Starting at the line with "Viewport: 306px width, 180px height." and ending at the line with "Click the yellow help question mark icon", print exactly the lines of the entries below. Pictures do not belong in the copy.

++++ Available data ++++

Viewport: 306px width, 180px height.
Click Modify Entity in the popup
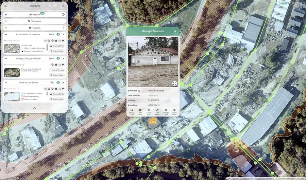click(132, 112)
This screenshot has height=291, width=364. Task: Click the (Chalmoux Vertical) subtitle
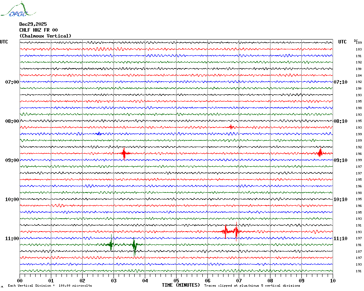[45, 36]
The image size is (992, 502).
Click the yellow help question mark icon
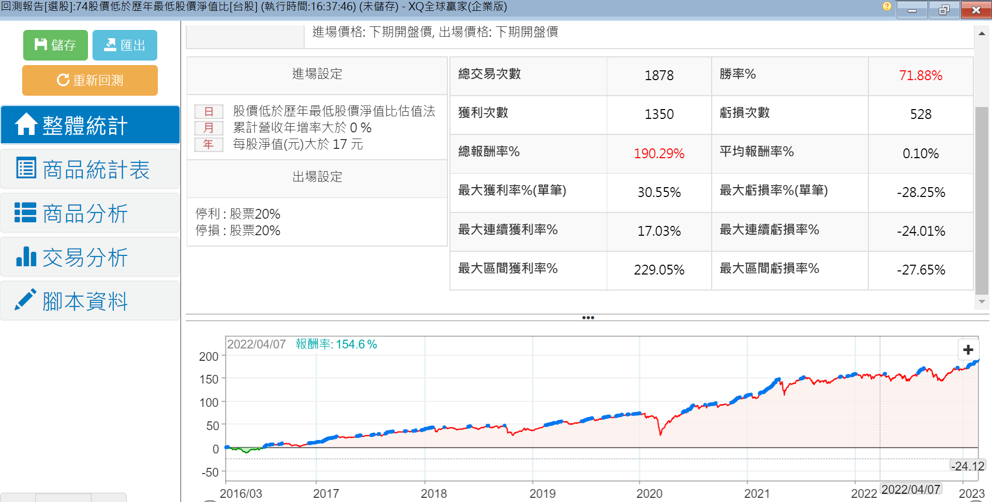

++++
++++ Available data ++++

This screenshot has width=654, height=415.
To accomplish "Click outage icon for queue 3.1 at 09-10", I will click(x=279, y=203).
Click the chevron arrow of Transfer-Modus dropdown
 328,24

++++
++++ Available data ++++

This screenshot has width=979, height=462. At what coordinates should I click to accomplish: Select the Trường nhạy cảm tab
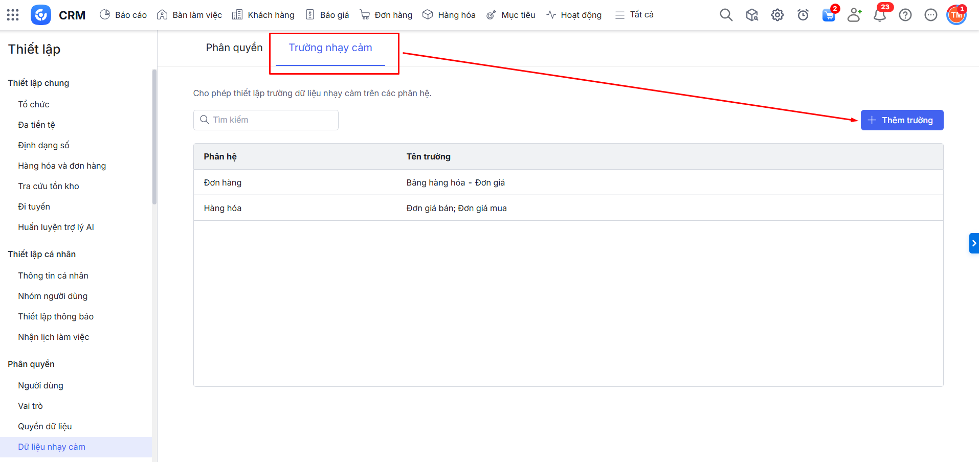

++++

Task answer:
Viewport: 306px width, 180px height.
Click Modify Entity in the popup
click(132, 112)
This screenshot has height=291, width=364. Task: Click the (Chalmoux Vertical) subtitle
[45, 36]
The image size is (992, 502).
Click the yellow help question mark icon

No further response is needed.